● **Required task**
Output every line of the data below verbatim, leaving the pictures out.

● **Data for the task**

## START

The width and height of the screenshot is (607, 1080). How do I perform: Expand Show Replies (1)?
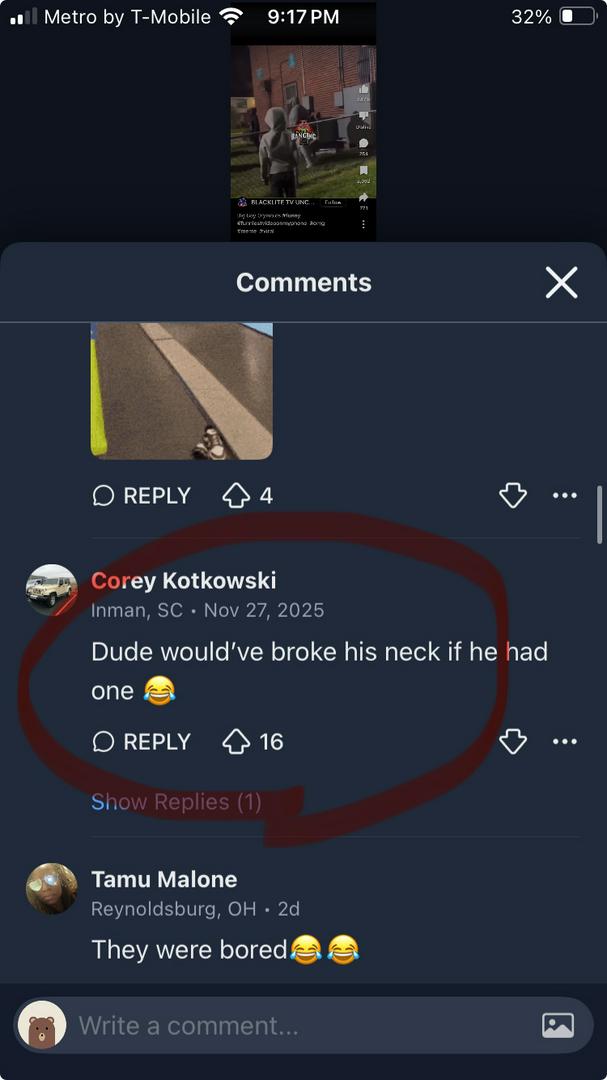[x=176, y=802]
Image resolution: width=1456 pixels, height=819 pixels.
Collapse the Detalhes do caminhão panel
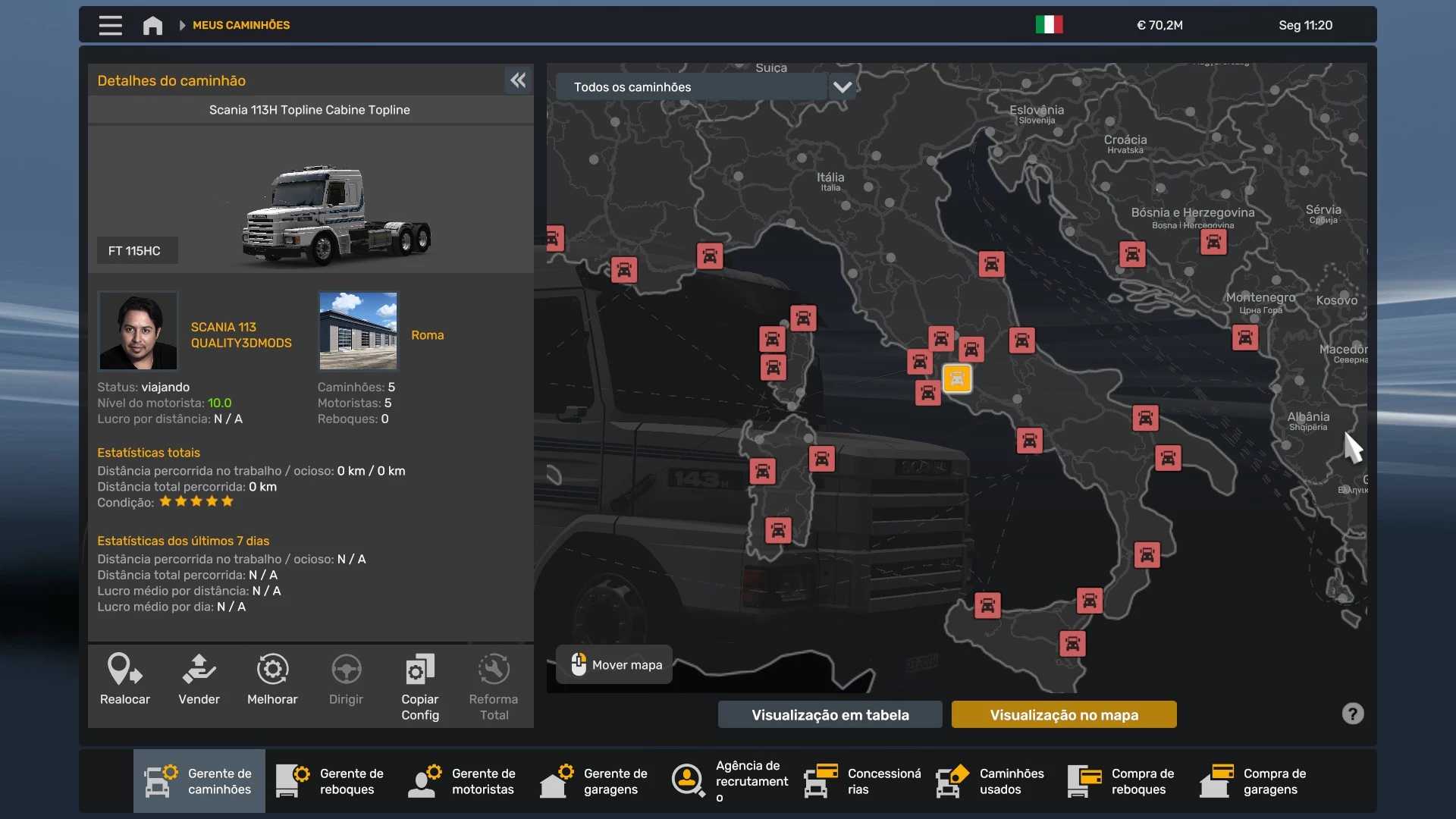tap(518, 80)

## END

● **Solution to this problem**
The width and height of the screenshot is (607, 1080). How do I perform: Expand Show Replies (1)?
[x=176, y=802]
Image resolution: width=1456 pixels, height=819 pixels.
Collapse the Detalhes do caminhão panel
tap(518, 80)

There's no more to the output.